_SUPPLIED DATA_
::::::::::
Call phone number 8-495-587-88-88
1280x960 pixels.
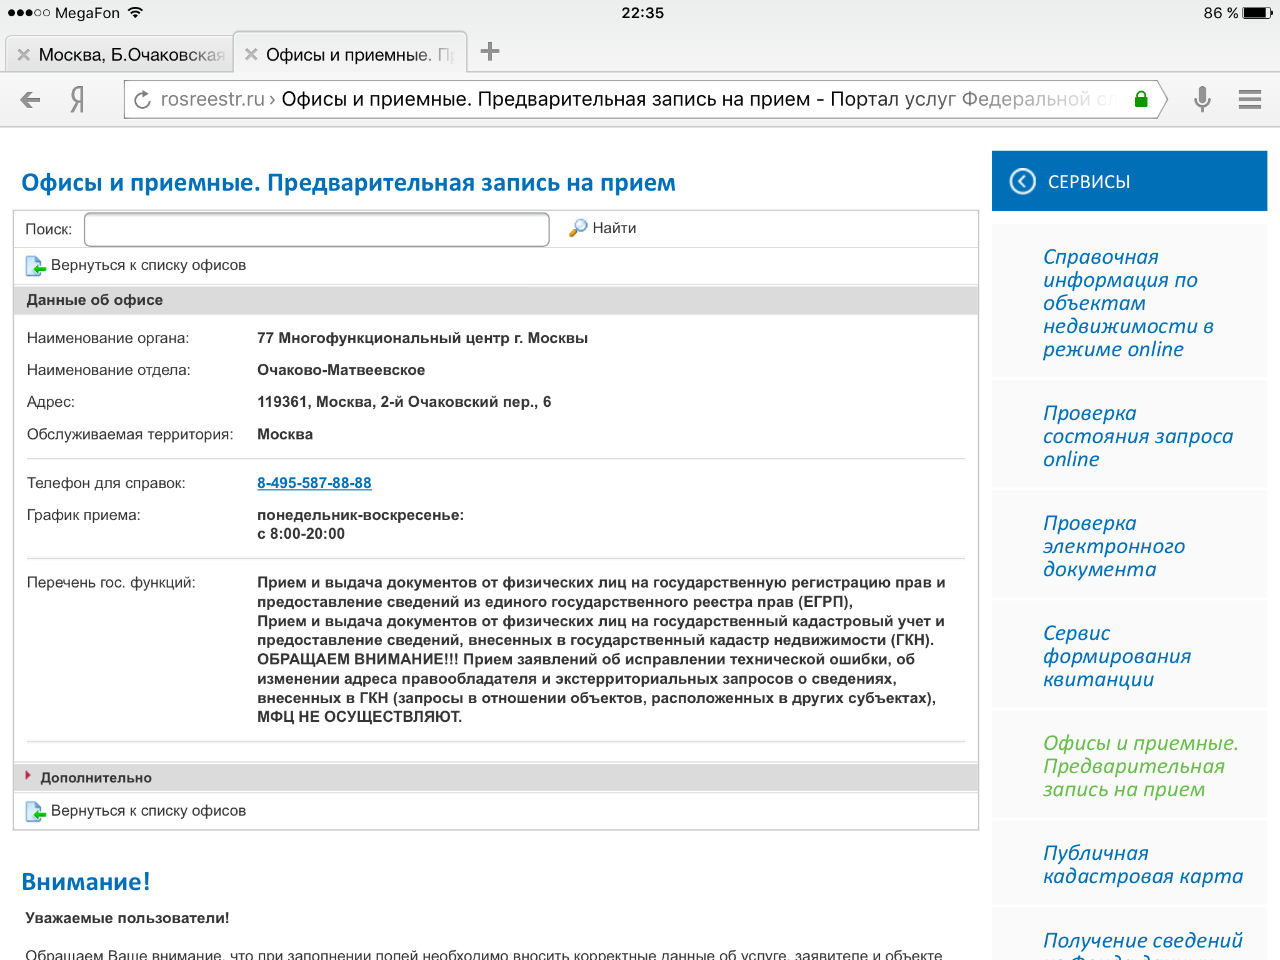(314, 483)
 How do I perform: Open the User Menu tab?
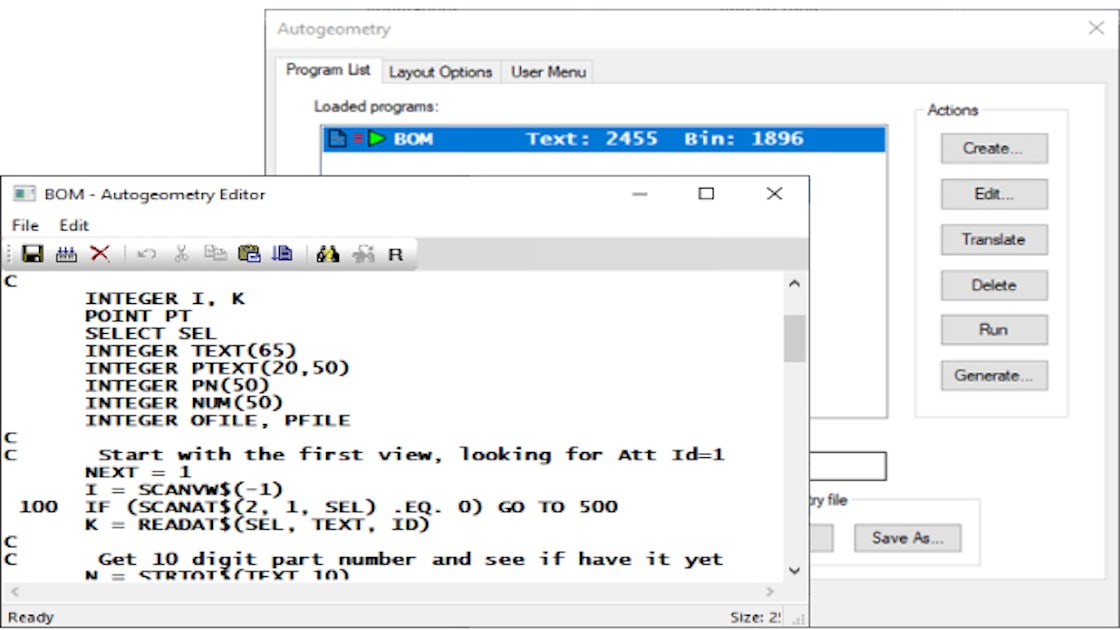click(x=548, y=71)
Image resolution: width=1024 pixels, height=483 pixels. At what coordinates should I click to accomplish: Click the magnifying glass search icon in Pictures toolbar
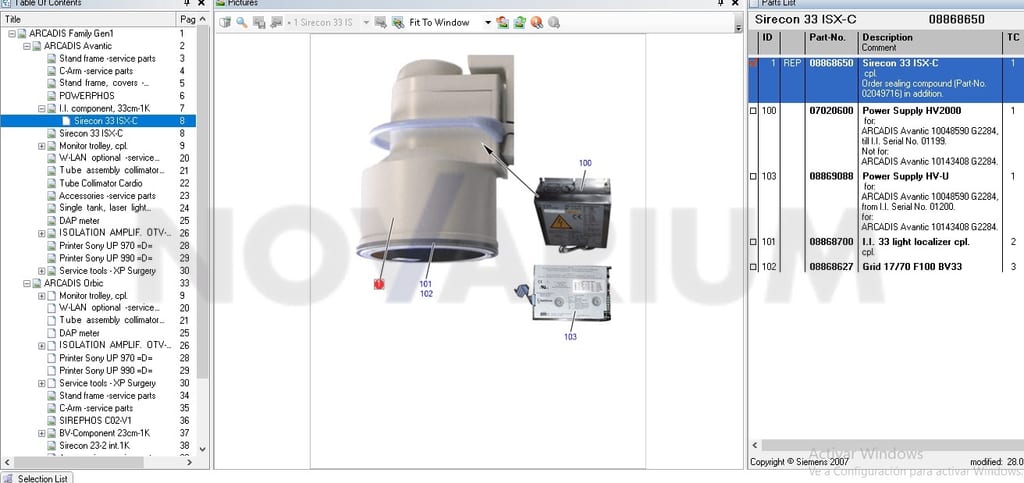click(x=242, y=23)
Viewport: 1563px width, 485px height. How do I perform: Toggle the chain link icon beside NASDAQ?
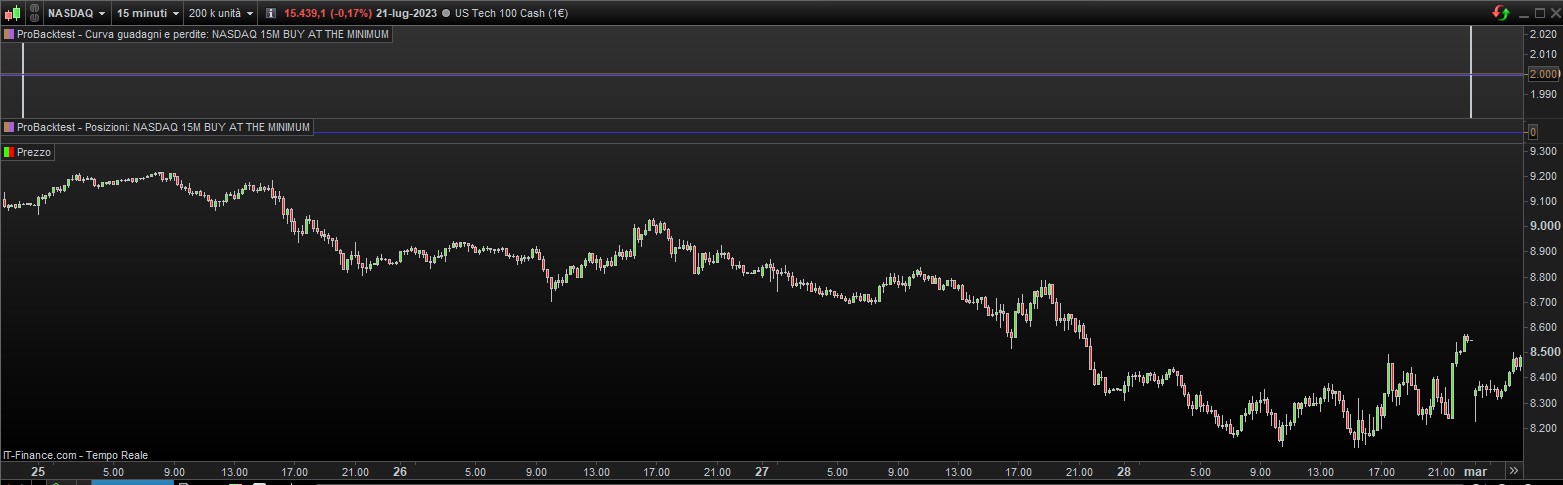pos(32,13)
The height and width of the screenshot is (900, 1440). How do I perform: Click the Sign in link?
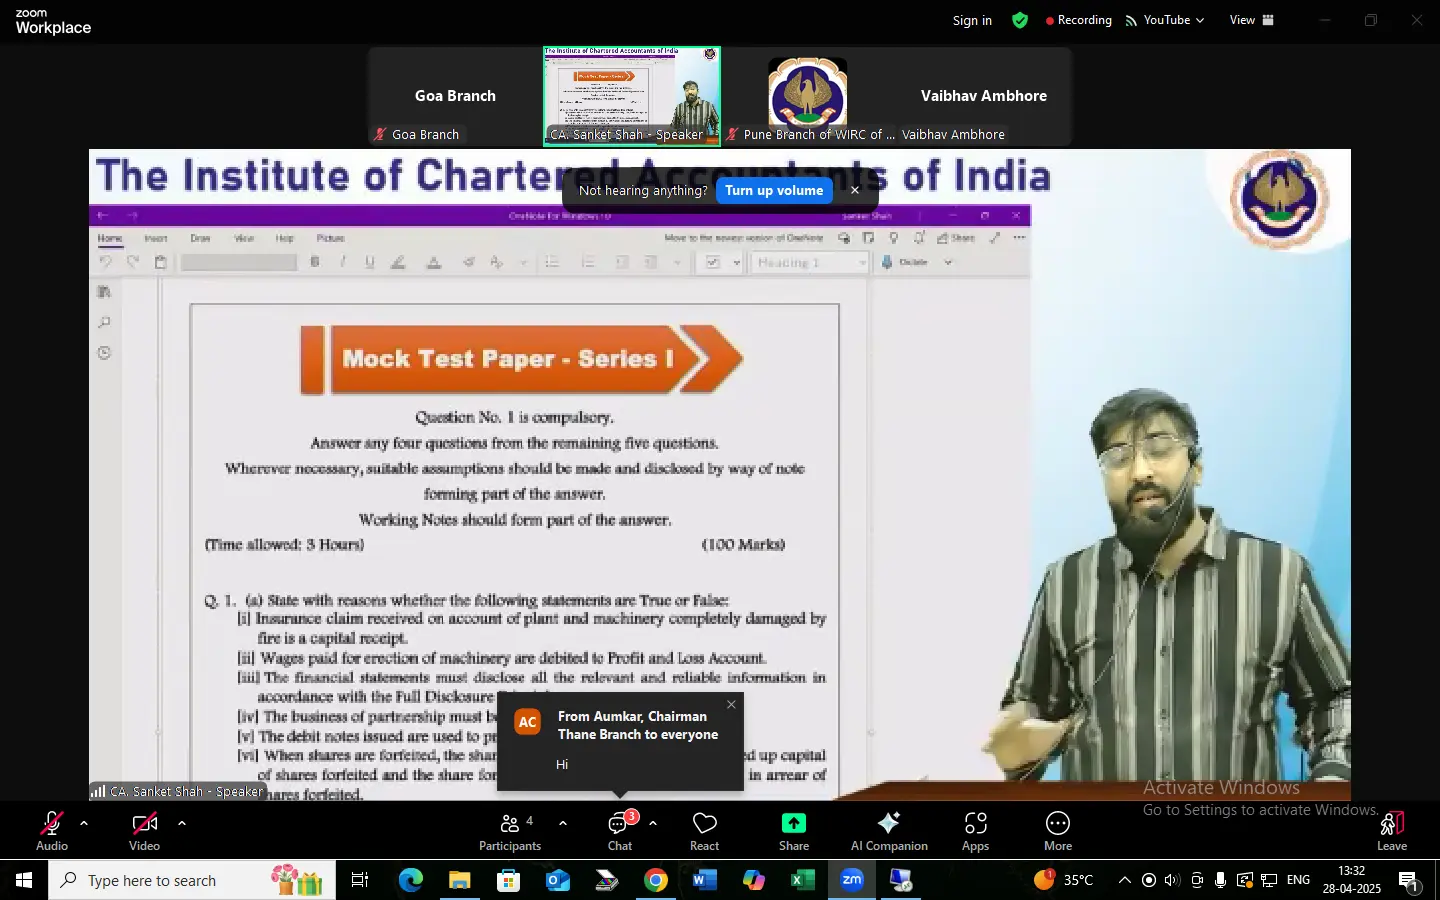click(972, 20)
::::::::::
_EXERCISE INSTRUCTIONS_
Excluding the images, return each record above precisely as written.

_WRITTEN RESPONSE_
Call phone number 8-495-587-88-88
1280x960 pixels.
(314, 483)
 How do I perform: Open the User Menu tab?
click(x=548, y=71)
Image resolution: width=1024 pixels, height=483 pixels. At what coordinates should I click to accomplish: Click the magnifying glass search icon in Pictures toolbar
click(x=242, y=23)
Viewport: 1563px width, 485px height. How do I perform: Toggle the chain link icon beside NASDAQ?
pos(32,13)
The height and width of the screenshot is (900, 1440). How do I perform: Click the Sign in link?
click(972, 20)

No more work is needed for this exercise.